The finding from this paper that “Reefs within no-take marine reserves were no more likely to recover than reefs in fished areas” could be related to tendency for marine reserves in Seychelles to be designated in shallower areas that are under pressure from fishing, nutrient loading, etc, rather than in deeper, more remote residual areas with lower water temperatures that are not under pressure? The real worry with this paper is that readers will go away with the take-home message that marine reserves do not promote resilience/recovery, when this finding is more an artifact of the criteria for siting marine reserve designations in the Seychelles? If it is accepted that structural complexity, density of juvenile corals and herbivorous fishes, and low nutrient loads are attributes that promote resilience/recovery, surely marine reserves have the potential to promote such attributes and thereby recovery from coral bleaching.
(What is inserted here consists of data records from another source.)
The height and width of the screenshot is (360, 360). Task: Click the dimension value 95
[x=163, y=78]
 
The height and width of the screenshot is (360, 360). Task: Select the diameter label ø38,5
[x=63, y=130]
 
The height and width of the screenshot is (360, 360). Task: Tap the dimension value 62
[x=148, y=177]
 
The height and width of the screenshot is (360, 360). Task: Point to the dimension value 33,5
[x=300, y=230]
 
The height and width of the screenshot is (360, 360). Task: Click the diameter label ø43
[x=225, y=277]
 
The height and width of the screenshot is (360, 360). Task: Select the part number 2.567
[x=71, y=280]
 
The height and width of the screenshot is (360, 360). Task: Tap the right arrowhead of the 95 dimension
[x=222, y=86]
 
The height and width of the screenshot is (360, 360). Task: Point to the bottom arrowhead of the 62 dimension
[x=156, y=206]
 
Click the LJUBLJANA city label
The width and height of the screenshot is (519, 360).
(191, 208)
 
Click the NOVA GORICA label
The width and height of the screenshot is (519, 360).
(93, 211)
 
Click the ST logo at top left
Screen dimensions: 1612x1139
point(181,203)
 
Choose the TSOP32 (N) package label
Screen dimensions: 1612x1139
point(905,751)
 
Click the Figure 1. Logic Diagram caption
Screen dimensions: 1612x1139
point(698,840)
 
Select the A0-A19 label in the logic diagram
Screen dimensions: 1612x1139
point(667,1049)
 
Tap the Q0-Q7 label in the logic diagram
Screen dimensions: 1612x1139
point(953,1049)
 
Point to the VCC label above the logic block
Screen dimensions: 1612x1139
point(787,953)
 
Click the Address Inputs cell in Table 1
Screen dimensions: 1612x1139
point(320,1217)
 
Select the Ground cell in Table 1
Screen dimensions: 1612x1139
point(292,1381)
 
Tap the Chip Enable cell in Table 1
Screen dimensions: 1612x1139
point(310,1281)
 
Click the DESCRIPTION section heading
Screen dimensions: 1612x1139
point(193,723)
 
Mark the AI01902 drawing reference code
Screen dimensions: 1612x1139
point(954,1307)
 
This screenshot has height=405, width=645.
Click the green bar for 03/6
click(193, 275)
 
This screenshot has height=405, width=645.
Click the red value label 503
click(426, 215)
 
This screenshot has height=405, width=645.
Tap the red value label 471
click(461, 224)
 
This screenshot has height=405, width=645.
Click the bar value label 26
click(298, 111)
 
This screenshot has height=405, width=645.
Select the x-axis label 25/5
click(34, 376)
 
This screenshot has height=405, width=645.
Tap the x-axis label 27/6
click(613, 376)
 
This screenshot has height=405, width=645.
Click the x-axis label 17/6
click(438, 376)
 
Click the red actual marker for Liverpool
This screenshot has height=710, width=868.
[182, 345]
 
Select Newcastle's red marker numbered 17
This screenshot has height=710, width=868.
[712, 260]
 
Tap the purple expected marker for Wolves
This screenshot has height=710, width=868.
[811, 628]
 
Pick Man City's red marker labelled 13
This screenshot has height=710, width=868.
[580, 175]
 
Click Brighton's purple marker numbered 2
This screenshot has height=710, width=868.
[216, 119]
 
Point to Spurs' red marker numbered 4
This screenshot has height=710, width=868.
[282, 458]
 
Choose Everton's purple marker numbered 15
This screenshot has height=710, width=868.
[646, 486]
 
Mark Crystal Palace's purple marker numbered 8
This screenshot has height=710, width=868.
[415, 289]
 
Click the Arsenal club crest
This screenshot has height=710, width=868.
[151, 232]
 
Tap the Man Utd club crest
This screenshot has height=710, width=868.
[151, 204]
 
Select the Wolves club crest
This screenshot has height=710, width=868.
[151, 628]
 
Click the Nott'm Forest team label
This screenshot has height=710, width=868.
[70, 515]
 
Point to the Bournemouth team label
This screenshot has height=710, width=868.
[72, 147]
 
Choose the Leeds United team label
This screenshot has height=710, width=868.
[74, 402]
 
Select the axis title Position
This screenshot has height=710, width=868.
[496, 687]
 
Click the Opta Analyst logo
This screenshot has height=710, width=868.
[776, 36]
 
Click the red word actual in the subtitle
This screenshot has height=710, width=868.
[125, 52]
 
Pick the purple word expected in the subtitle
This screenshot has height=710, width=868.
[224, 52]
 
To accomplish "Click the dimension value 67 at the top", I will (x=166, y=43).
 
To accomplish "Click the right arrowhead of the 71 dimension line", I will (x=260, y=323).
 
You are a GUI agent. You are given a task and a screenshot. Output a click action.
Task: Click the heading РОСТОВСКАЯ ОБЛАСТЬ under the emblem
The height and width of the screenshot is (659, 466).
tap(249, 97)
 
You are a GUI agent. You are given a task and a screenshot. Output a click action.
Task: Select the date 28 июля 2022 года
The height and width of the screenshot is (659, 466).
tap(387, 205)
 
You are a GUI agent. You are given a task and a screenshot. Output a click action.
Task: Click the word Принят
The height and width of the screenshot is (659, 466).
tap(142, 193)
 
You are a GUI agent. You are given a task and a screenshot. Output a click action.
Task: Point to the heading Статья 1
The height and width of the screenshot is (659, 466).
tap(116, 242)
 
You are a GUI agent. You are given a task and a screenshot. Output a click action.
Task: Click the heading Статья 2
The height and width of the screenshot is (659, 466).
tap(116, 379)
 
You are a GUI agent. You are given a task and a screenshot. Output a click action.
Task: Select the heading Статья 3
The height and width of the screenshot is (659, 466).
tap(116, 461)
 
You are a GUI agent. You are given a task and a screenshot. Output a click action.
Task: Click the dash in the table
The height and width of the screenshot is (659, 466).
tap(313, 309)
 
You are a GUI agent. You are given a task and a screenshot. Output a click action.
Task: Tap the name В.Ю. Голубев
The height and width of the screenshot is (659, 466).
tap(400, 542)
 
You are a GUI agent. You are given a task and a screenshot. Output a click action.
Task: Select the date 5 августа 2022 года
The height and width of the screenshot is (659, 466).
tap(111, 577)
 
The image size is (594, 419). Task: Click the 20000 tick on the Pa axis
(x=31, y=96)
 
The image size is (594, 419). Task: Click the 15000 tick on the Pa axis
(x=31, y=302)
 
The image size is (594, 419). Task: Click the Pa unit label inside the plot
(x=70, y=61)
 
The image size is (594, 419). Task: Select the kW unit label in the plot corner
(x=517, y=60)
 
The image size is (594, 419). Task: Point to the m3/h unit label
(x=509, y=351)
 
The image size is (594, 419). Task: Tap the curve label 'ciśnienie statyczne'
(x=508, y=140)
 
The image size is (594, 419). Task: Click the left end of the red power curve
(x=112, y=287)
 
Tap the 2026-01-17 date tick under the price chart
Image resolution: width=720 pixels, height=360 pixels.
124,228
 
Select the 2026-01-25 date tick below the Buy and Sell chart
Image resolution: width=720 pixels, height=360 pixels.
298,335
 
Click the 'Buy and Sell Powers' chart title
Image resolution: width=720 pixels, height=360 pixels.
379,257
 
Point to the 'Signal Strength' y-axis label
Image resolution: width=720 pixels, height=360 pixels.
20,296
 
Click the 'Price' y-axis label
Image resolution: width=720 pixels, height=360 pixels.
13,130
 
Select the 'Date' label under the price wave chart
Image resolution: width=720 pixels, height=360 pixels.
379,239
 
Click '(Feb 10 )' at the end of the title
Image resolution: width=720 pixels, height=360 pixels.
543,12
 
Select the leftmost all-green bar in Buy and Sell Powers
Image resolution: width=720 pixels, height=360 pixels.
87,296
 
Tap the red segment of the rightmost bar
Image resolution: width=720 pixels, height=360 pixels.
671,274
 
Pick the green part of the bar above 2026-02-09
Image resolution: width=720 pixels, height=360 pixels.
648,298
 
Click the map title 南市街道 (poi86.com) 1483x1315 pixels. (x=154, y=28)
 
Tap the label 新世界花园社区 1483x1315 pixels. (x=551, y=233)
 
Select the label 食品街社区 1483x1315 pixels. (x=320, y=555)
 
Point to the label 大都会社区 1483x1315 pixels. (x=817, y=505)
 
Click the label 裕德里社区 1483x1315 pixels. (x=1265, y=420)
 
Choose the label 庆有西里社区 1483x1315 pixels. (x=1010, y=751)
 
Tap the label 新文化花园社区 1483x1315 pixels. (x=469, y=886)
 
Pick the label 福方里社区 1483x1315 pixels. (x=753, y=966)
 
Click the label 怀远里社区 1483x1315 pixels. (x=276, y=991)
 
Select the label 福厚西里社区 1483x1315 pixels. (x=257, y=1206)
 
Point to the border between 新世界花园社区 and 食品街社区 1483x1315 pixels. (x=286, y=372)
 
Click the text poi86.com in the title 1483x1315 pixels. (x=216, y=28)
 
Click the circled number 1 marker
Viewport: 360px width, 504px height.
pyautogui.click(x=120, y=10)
The lack of impact of marine reserves in this study could be more to do with location of marine reserves in more used areas and their lack of effectiveness in reducing impacts of such uses, rather than marine reserves not having the potential to promote resilience/recovery, but my worry is that such caveats will not be considered in the message that people may hear, especially when findings are transferred from the Seychelles to the Great Barrier Reef...

Comments

I agree - this article raises a lot of questions. Seychelles' no-take reserves are very poorly enforced for a number of reasons. The national park authority is chronically short of staff and resources, as recent government reforms involved a drastic reduction in funding and consequently priority is afforded to revenue collection via tourist entry fees rather than expenditure on basic monitoring. There is limited public awareness or willingness to observe fishing restrictions, whilst recent increases in fuel prices and limited availability of ice and cold storage places greater pressure on nearshore fisheries where most MPAs are sited. To equate no-take reserves with unregulated areas implies that enforcement is the difference between the two - which is clearly not the case in Seychelles.

I think it is really important to keep in mind the purposes of reserves.   On the GBR, the intent is to enhance the resilience of the overall system, not just the reserve zones, and to do that principally by regulating fishing pressure; a wide range of other measures are in place to address other contributing factors for resilience. Albeit not sufficient to be effective.

Two points then emerge:

1.Some aspects or resilience factors we might expect to measure differences at the scale of in & out of reserves –e.g. stocks of fish that are relatively sedentary. But many aspect we would expect to emerge at the scale of the entire GBR, and that is a good thing- we aim to protect the entire GBR. But it is a scientific challenge to demonstrate – we don’t have replicate, controlled GBRs.

2.No single measure can reasonably be expected to provide protection against all threats at all scales (hence the need for a portfolio approach), but in particular, the magnitude of threats, especially bleaching, currently hitting the GBR is simply enormous, and would outweigh the benefits of many otherwise appropriate management strategies. Seatbelts and airbags are extremely good ideas, but they won’t provide enough protection in a really major car crash.

3. Ultimately, bleaching is caused by ocean warming, in turn a result of carbon emissions. We need to reduce global carbon emissions. MPAs and other measures are valuable complements to that, but don't obviate the need.